Different practices of mindfulness meditation, breathing methods, immersive VR, AR, and even direct electrical and magnetic stimulation are undergoing rigorous testing and fine tuning. Indeed many physicians—such as myself and others at a few major universities such as UCSF, UCLA, and USC—have created brain mapping and treatment centers using a variety of immersion and stimulation methods.

I believe the future of neurosurgery will be transformative and through innovative neuroscientific research into the realm of cognitive immersion, we will overcome the societal epidemics that are plaguing humanity.
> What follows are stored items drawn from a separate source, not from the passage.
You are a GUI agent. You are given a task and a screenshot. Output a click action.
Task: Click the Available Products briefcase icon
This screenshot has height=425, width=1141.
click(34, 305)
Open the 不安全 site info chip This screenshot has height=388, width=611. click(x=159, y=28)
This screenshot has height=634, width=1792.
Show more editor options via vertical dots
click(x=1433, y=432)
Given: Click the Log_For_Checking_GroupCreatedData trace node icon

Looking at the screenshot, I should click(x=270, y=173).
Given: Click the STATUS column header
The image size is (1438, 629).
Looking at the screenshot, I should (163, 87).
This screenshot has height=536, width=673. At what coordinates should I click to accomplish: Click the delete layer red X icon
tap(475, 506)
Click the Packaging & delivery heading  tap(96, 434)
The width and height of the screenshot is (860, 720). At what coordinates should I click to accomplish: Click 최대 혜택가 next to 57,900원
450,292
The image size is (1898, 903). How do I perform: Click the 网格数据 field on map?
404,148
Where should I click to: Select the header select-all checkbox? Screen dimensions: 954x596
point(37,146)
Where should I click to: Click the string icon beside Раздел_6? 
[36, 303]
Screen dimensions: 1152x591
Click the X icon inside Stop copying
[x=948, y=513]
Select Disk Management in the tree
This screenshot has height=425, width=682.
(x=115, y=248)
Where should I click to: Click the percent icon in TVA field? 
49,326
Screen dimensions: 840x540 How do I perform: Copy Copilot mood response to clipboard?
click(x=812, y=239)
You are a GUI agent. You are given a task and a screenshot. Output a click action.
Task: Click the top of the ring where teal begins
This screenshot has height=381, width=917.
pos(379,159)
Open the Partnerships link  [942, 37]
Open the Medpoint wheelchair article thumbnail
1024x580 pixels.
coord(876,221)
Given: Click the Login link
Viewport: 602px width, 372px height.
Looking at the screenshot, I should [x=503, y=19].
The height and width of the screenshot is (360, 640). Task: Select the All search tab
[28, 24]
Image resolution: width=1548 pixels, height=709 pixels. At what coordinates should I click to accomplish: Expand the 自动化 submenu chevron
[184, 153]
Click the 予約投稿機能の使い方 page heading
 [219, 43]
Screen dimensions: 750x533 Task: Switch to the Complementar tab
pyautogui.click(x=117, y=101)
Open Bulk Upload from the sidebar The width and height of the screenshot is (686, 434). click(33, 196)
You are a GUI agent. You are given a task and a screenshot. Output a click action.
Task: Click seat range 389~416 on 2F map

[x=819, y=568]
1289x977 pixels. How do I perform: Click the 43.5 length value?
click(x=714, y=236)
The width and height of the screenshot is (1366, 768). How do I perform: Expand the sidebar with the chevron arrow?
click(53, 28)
In the very near future, increased cognitive reserve through therapeutic stimulation and immersive VR or AR assisted mindful practices will enhance brain performance including memory, reasoning, and even processing speed as we age. To create a balanced lifestyle around this concept, we need the right amount of cognitive immersion and stimulation. The speed at which we process information has changed drastically through technology, and this causes stress leading to cognitive fatigue. Indeed our physiological coping mechanisms (the hormones required for the fight or flight response) and our ‘cognitive reserve’ will continue to be challenged by the exponential rise in computational processing and artificial intelligence. Curation of mental and emotional stimuli through the explosion of neuro-technology will allow us to pierce better into the elusive nature of our brains and nervous system as a whole. In a way the same technology that has caused our “brain problems” has also brought complex diagnostic and therapeutic tools for brain health at the consumer level. I believe the future of neurosurgery will be transformative and through innovative neuroscientific research into the realm of cognitive immersion, we will overcome the societal epidemics that are plaguing humanity.